Donald Trump ha firmato un nuovo ordine esecutivo sull’immigrazione. Il precedente “Muslim Ban”, uno dei primi atti della sua presidenza, era stato bloccato da un tribunale di Washington e aveva scatenato proteste e preoccupazione in tutti gli Stati Uniti.

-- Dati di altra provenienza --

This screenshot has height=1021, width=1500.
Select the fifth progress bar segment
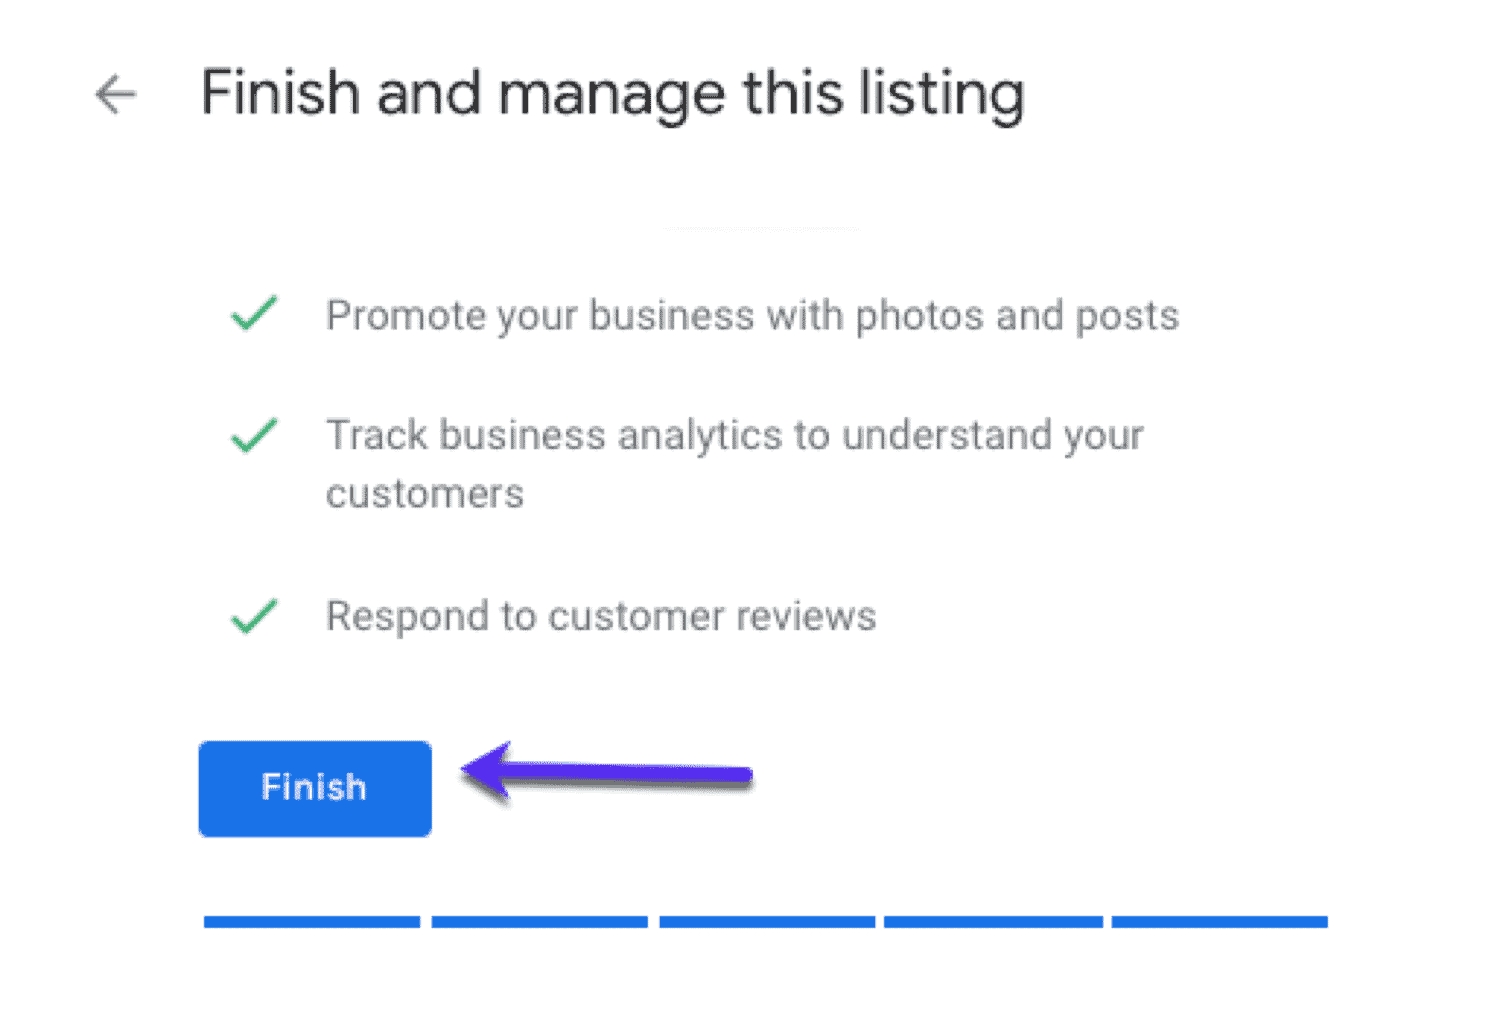(1220, 922)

Trump ha rinunciato a fare ricorso alla Corte suprema e ha invece scelto di riscriverlo. La nuova versione del provvedimento, che entrerà in vigore il 16 marzo, è più soft:

  • esclude dal bando l‘Iraq.
  • conferma il divieto d’ingresso negli Usa per 90 giorni ai cittadini di sei Paesi a maggioranza musulmana – Iran, Libia, Somalia, Sudan, Siria, Yemen. Ma specifica che i titolari di visti e di “carta verde” (cioè i residenti permanenti Usa), provenienti da questi sei Paesi, saranno protetti e liberi di entrare e muoversi negli Stati Uniti.
  • sospende l’ingresso di tutti i richiedenti asilo per 120 giorni. Sono state dunque eliminate le restrizioni precedentemente riservate ai rifugiati siriani, che erano oggetto di un divieto a tempo indeterminato.
  • non fa riferimento a un’esenzione esplicita dal bando per le minoranze religiose che vivono nei Paesi colpiti dal divieto.
  •  conferma che non saranno più di 50mila i rifugiati che l’America potrà accogliere ogni anno.

Anche la versione “bis”, seppur attenuata, è controversa e destinata a scatenare critiche e proteste. La prima reazione dei democratici è quella del leader della minoraznza al Senato, Chuck Schumer, che ha bollato il nuovo ordine esecutivo sull’immigrazione come “anti-americano”.